Exercise requirements: Determine the number of lines in the entries below in which the word "every" appears, and reply with that number only.

Records supplied:
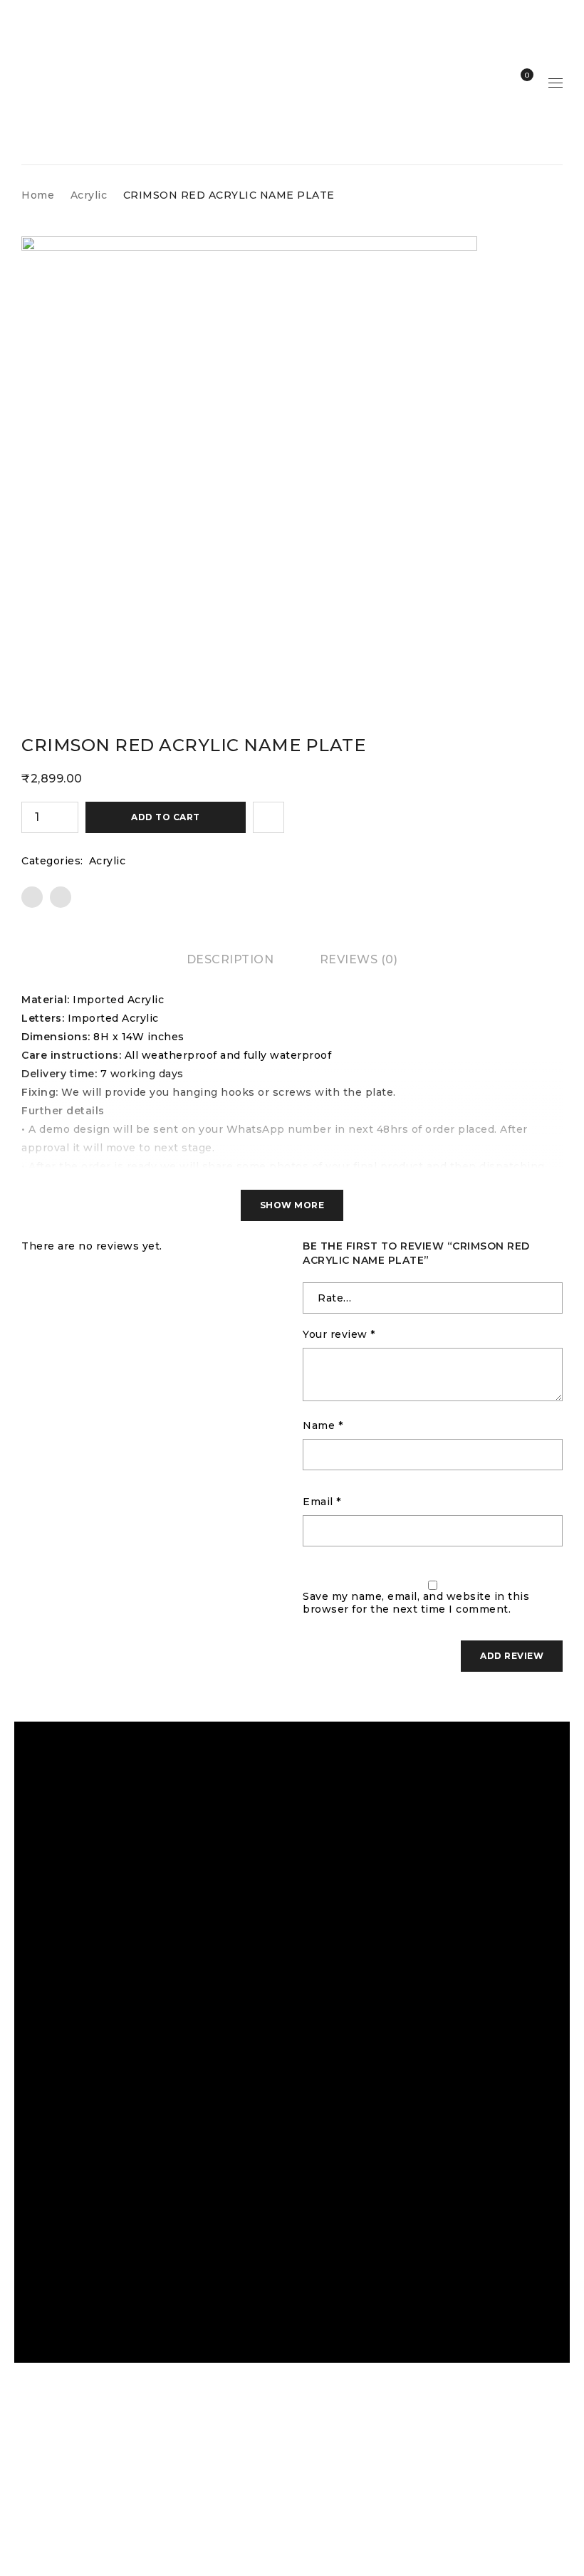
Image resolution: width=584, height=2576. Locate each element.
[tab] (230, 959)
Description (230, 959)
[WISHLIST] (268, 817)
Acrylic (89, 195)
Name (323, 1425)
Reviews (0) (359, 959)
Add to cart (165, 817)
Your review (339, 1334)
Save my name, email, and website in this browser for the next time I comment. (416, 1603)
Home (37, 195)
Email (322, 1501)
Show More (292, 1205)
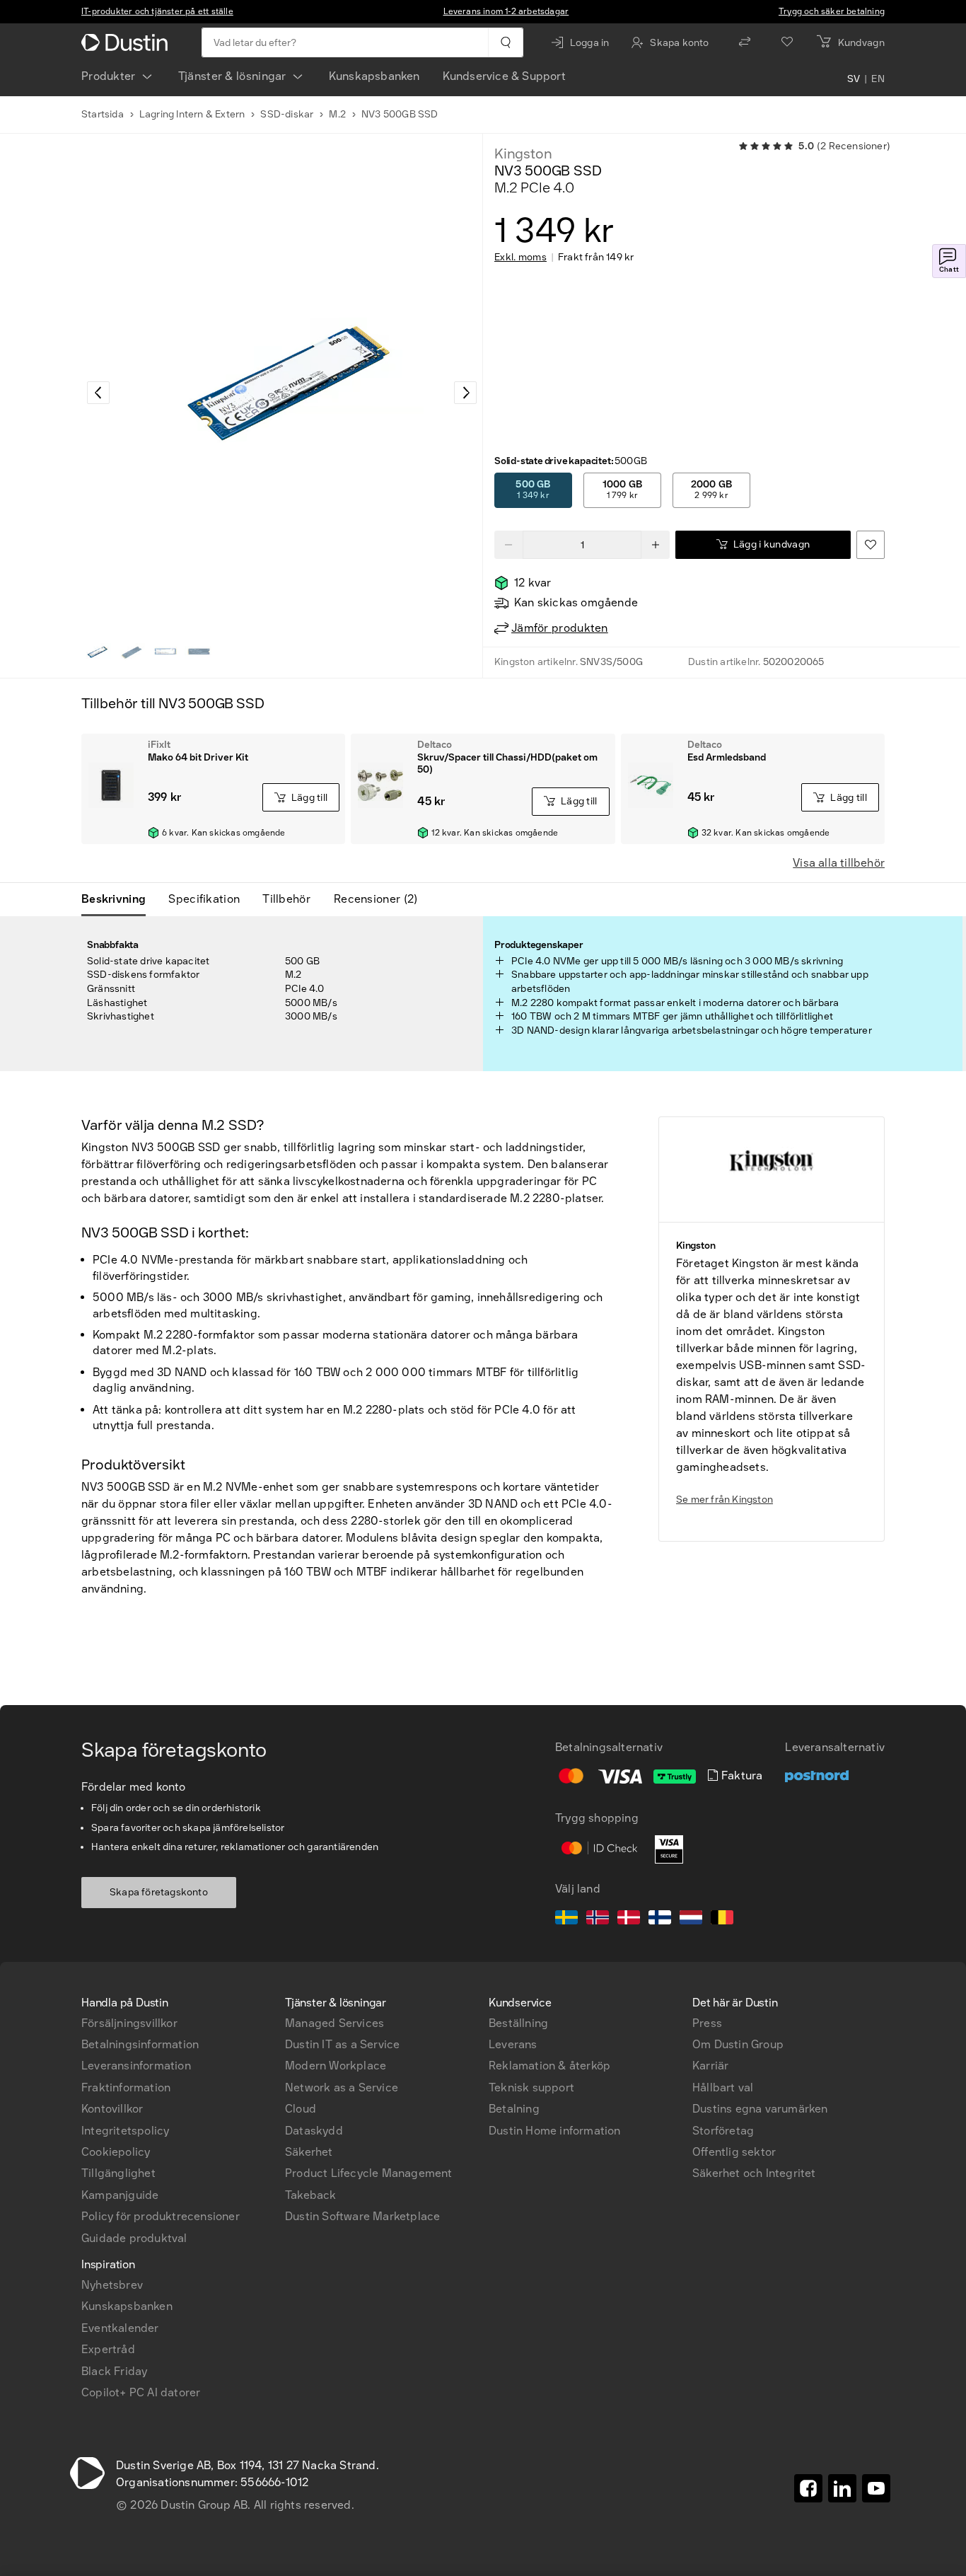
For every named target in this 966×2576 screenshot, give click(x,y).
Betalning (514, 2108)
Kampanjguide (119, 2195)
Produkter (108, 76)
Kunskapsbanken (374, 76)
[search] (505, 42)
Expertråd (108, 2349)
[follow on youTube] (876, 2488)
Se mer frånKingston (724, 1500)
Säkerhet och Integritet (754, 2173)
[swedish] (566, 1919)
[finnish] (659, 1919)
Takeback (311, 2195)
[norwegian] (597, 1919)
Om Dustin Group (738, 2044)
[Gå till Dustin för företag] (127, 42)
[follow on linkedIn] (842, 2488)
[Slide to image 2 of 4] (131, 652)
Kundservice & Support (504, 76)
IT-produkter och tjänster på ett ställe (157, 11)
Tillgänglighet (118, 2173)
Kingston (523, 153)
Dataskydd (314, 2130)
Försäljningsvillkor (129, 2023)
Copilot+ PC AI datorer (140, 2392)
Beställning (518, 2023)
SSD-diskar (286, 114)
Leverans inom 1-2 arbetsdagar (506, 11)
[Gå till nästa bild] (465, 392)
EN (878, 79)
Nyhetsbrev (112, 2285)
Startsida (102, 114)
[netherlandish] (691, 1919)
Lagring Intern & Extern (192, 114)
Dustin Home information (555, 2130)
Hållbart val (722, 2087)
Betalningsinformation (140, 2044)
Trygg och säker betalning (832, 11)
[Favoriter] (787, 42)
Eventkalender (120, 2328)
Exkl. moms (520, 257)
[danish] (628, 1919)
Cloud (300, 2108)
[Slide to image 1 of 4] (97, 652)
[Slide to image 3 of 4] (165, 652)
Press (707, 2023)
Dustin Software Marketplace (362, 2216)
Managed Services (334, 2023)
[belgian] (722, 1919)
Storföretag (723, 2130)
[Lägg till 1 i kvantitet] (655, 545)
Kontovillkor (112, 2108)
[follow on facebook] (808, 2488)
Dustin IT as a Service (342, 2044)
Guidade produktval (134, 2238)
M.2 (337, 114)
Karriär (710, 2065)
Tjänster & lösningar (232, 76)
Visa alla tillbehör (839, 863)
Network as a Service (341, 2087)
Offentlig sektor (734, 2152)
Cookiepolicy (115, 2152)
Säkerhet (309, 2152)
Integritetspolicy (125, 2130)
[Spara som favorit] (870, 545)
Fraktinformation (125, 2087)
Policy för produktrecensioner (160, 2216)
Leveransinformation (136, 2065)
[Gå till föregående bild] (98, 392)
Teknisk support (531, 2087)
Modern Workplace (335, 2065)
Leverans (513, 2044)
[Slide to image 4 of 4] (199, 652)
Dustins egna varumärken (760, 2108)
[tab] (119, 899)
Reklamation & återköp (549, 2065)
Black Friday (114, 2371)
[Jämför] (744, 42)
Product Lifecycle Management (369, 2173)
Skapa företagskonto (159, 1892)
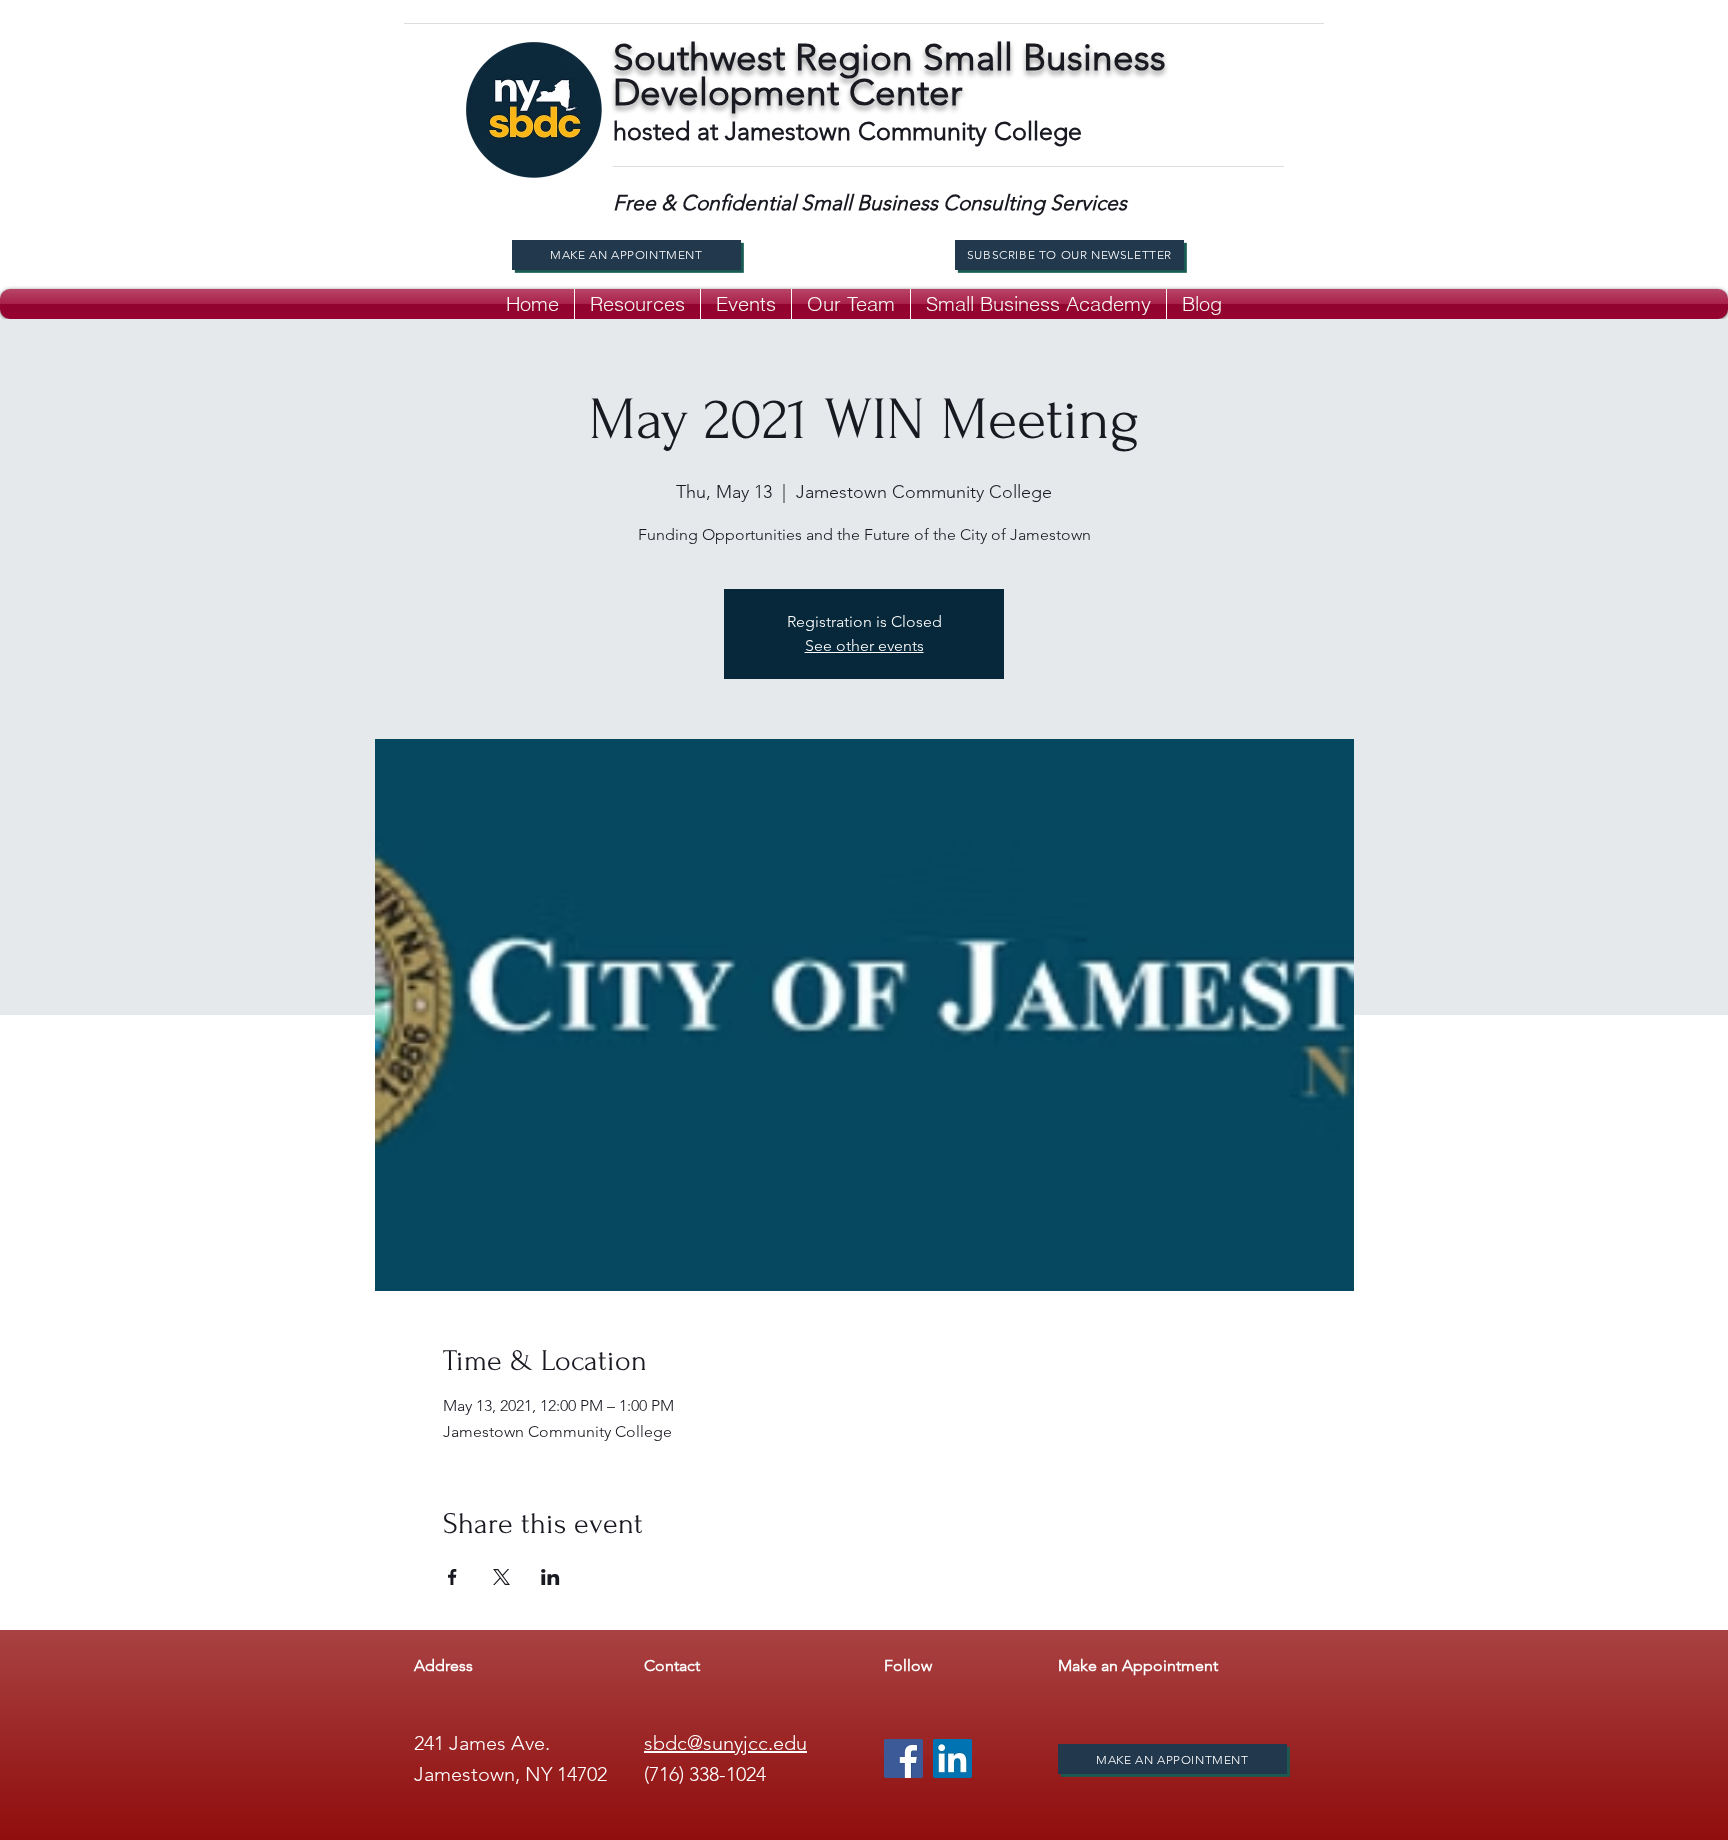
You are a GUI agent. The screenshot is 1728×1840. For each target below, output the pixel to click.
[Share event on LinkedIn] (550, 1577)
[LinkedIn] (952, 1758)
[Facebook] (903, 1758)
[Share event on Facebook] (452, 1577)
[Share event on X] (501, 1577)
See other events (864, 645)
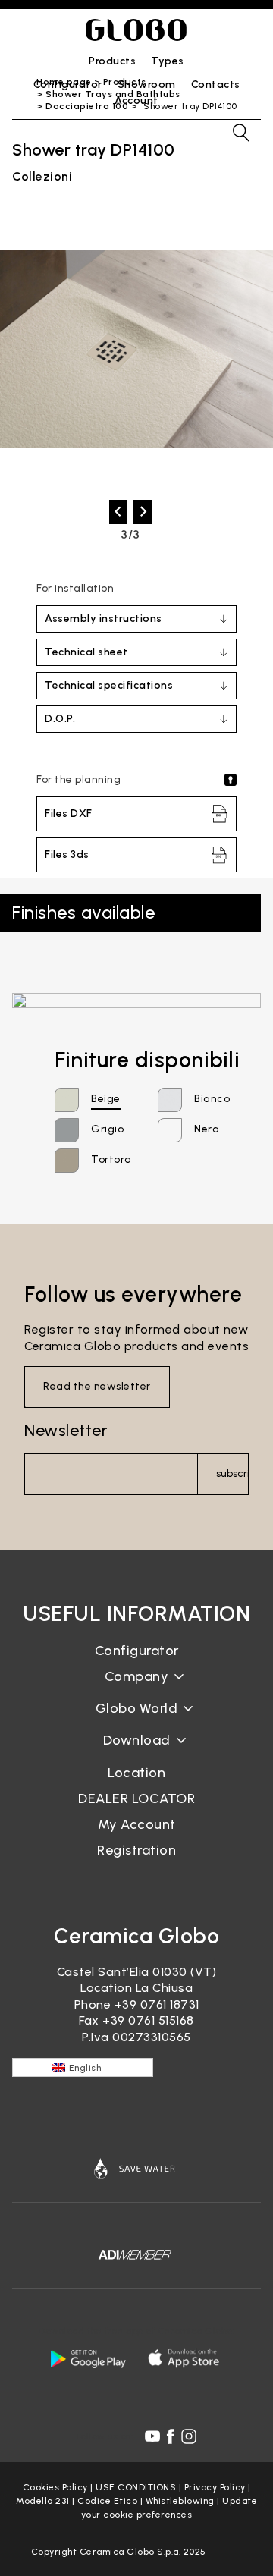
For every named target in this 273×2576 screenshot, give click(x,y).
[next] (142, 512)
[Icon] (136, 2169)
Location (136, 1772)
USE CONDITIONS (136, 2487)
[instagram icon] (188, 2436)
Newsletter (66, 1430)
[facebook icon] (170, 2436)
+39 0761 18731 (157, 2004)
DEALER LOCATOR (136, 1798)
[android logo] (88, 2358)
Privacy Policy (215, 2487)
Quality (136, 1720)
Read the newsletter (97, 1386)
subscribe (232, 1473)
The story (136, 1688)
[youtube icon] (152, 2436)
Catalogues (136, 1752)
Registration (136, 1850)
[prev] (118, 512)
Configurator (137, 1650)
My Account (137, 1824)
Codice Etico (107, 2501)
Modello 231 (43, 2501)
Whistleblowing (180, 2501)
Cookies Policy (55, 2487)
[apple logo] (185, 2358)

Response area: 2